## BEGIN

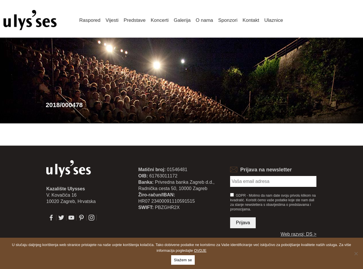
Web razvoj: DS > (298, 234)
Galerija (182, 20)
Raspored (90, 20)
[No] (356, 253)
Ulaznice (273, 20)
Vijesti (112, 20)
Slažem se (183, 260)
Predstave (135, 20)
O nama (204, 20)
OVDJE (200, 250)
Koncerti (160, 20)
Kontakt (250, 20)
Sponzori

## END

Rewrite the lines of every item above with "Kontakt" replaced by "Kontakti" and everything else unchanged. Leave the pictures out of your answer.

Web razvoj: DS > (298, 234)
Galerija (182, 20)
Raspored (90, 20)
[No] (356, 253)
Ulaznice (273, 20)
Vijesti (112, 20)
Slažem se (183, 260)
Predstave (135, 20)
O nama (204, 20)
OVDJE (200, 250)
Koncerti (160, 20)
Kontakti (250, 20)
Sponzori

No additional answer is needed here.